What’s interesting about “The Murder” is not the murder (there is one) or the investigation of the murder, or anything having to do with crime or punishment. No, to me what was interesting was the description of the main character’s highly unusual religious practices.
Here’s the story, boiled down as far as I can: Matvey Terehov is an odd duck, a reverent and pious young man who seems happiest when singing for religious services. His religiosity has a dark back story: As a young man, he grew so devout that he could not abide worship being led by priests who, in his eyes, were insufficiently observant. He became a sort of lay priest, scourging himself and attracting other followers. In time, these religious services began to resemble what an American would call pentecostal events – ecstatic affairs where the worshippers spoke in tongues. But then the ecstasy became fleshly – they turned into orgies.
After a wise man urges Matvey to recognize the fallibility of man–and specifically of priests–he gives up his ecstatic, self-defined religious practice, and becomes exceedingly modest.
At this point, he moves in with his uncle, who for some reason acts as a priest on holy days, not in a church, but in the home. Matvey urges his uncle to give up this wicked practice.
Meanwhile, there is a parallel story involving Matvey’s inheritance, which was usurped by the uncle.
As a result of these two problems, violence erupts. Matvey is murdered.
There’s more. A lot more. There’s a hidden body. A police investigation. Redemption in a prison camp… (!!!) LIke I said, there is just too much going on here, even for a story of some 40 pages.
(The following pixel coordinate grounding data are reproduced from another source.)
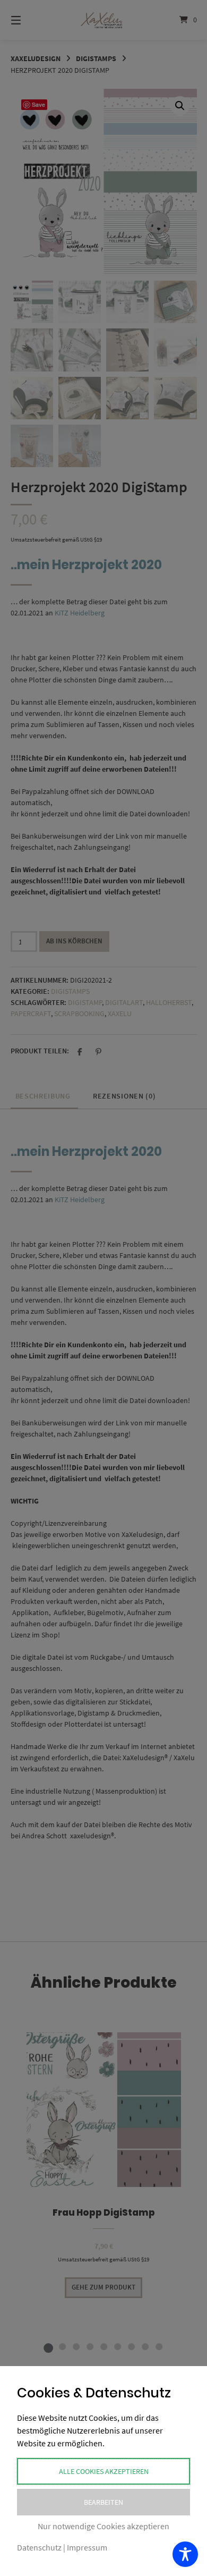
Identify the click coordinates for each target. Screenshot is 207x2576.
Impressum (87, 2547)
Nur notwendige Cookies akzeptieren (103, 2526)
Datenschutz (39, 2547)
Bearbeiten (103, 2502)
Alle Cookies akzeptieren (104, 2471)
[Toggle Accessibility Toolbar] (185, 2554)
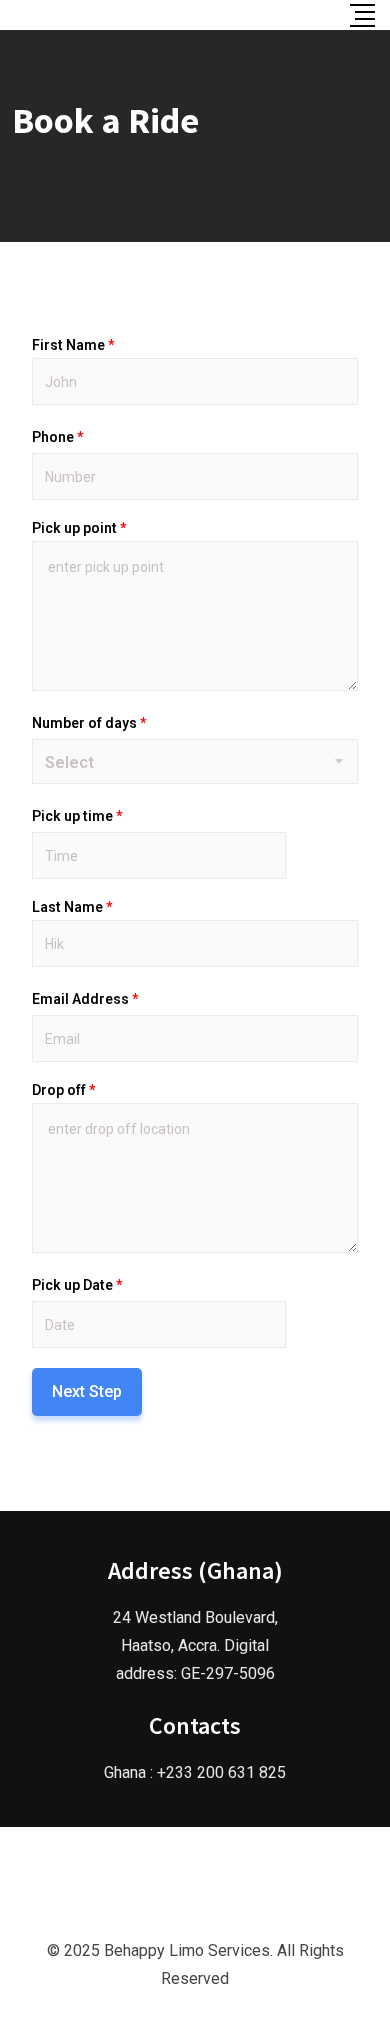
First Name (73, 345)
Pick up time (77, 816)
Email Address (85, 999)
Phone (57, 437)
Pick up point (79, 528)
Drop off (63, 1090)
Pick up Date (77, 1285)
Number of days (89, 723)
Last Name (72, 907)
All that said, “A Murder” does offer some interesting details about religious individualism in 19th Century Russia. The religious practices of Matvey and his uncle, weird as they are, feel real. More than that, they seem very modern–American, even.
READ THIS? READ THAT!
“A Murder” reminds me of “In the Ravine,” another potboiler that lacks focus and narrative force. I wouldn’t really recommend either of these long works, but they point up some of Chekhov’s weaknesses when trying to work in long form – melodrama, ungainly organization, sudden stops and starts of narrative flow, narrative side-trips that introduce otherwise non-important characters, and characterizations that seem to shift mid-narrative.
The fact is – or, let’s say it another way, my opinion is – that most of Chekhov’s longer works are weak. That includes most of his plays.